UB-312, developed by Vaxxinity, is a vaccine that stimulates the body to develop its own antibodies against toxic alpha-synuclein. These antibodies can then target the abnormal aggregates that form in Parkinson’s patients.

Part A of the trial tested UB-312 in healthy adults, ages 40 or older. Data show that UB-312 was safe at multiple doses, with few adverse effects. UB-312 also successfully stimulated the production of anti-alpha-synuclein antibodies that were able to enter the brain.

“Part A of our Phase 1 study demonstrated that UB-312 was generally safe and well tolerated at multiple dose levels, and that it successfully generated robust levels of titers against aggregated [alpha-synuclein] that crossed the blood brain barrier at meaningful levels,” Hu said.

Part B of the trial — which will test UB-312 in Parkinson’s patients — has been initiated, with the first patient recently dosed.

The study, being conducted at the Center for Human Drug Research in Leiden, is enrolling patients between ages 40 and 85 whose disease is in early to moderate stages, or at Hoehn & Yahr Stage 3 or lower stages at a screening for trial entry. Each person enrolled will receive 20 weeks of either UB-312 or a placebo injection, followed by 24 weeks of follow-up evaluation.

Study objectives are to determine UB-312’s safety and immunogenicity — the ability to provoke an immune response — in Parkinson’s patients.

The researchers will also perform protein misfolding cyclic amplification — a technique used to detect alpha-synuclein aggregates — to determine how well UB-312 breaks down alpha-synuclein.

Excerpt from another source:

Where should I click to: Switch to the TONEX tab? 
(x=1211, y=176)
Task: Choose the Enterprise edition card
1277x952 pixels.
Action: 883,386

These experiments will be conducted in partnership with the Mayo Clinic and the University of Texas, and with support from the Michael J. Fox Foundation.

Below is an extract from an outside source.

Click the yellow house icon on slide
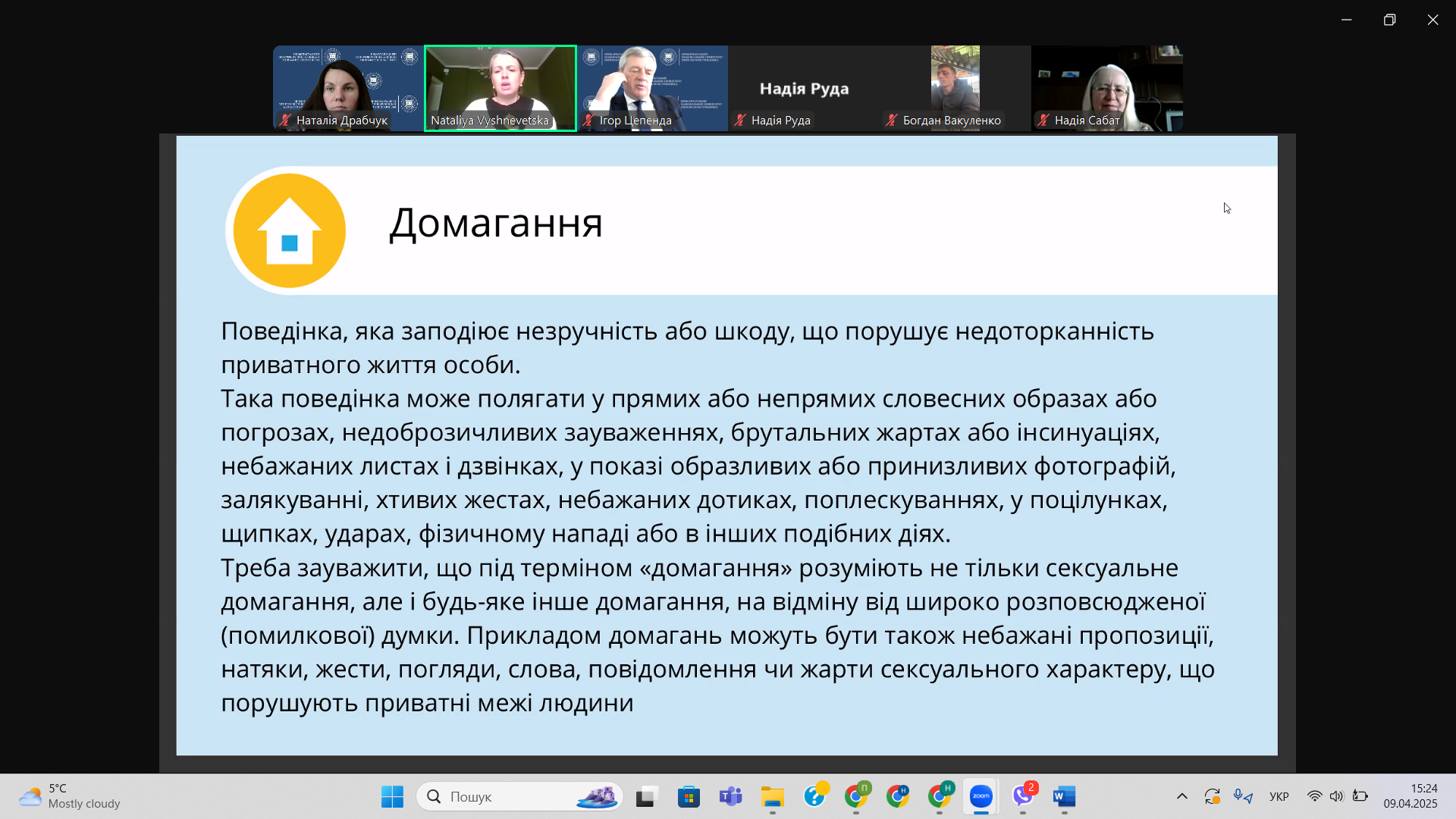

Preclinical research by United Neuroscience, now Vaxxinity, showed that UB-312 prevented alpha-synuclein clumping and improved motor function, body weight, and survival in mice with synucleinopathy.

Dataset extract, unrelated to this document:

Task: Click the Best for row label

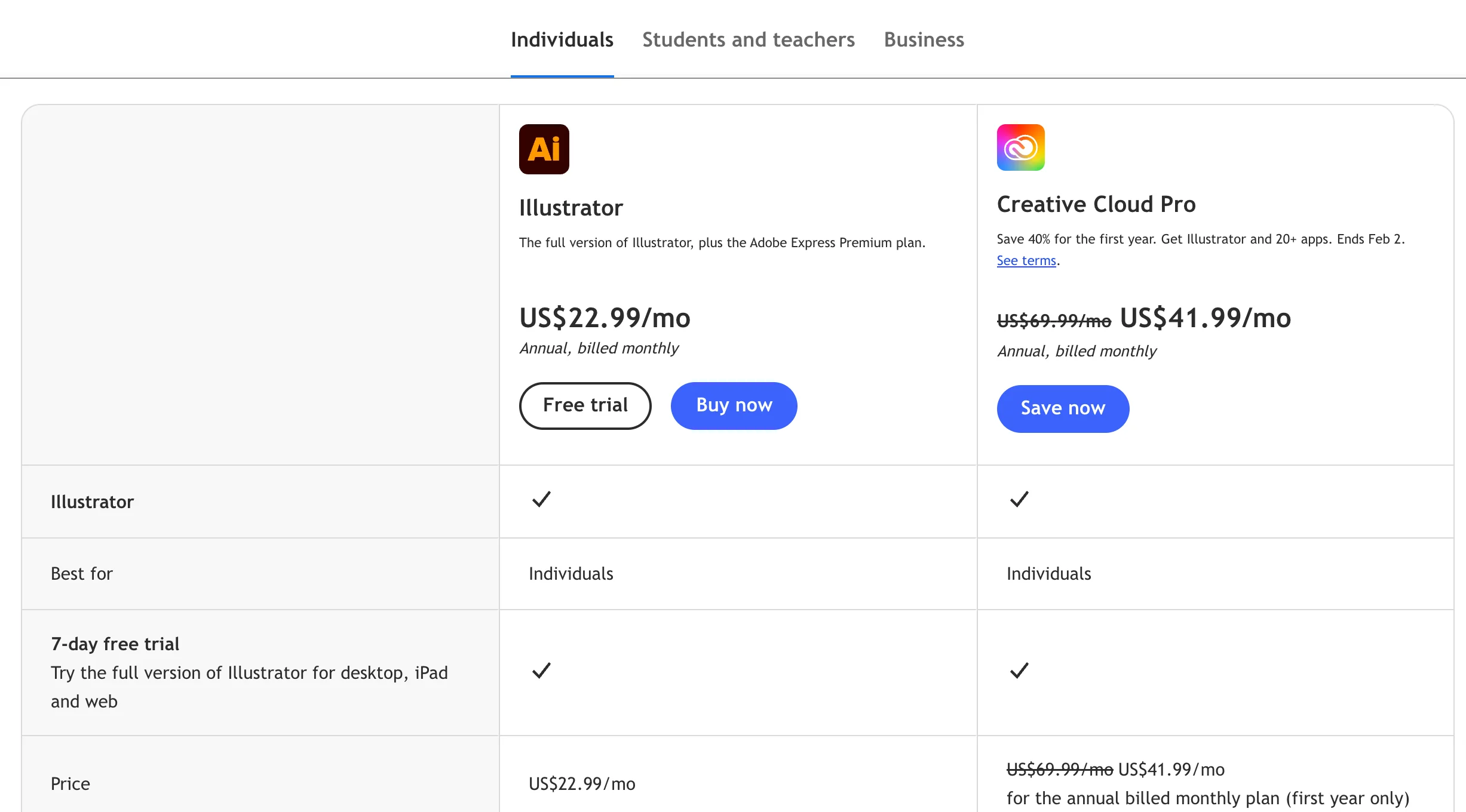Action: [x=82, y=574]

Vaxxinity’s technology is reported to differ from other forms of immunotherapy because it allows the antibodies to be produced directly in the body. “By turning the body into its own antibody ‘drug factory’, we develop medicines that are easier to make, easier to take and dramatically less costly,” the company states in its website.

Vaxxinity is currently testing UB-312 for other synucleinopathies. The potential treatment was designated an orphan medicine for multiple system atrophy (MSA), another synucleinopathy, by the European Medicines Agency. It is also being evaluated for Lewy body dementia, a form of dementia related to Parkinson’s.

This vaccine technology is also being tested for disorders that include Alzheimer’s disease, migraine, and COVID-19.

“Developing vaccines that target chronic and difficult-to-treat diseases like Parkinson’s are integral to our vision of providing cheaper, safer, and more effective medicines to the world,” Hu said.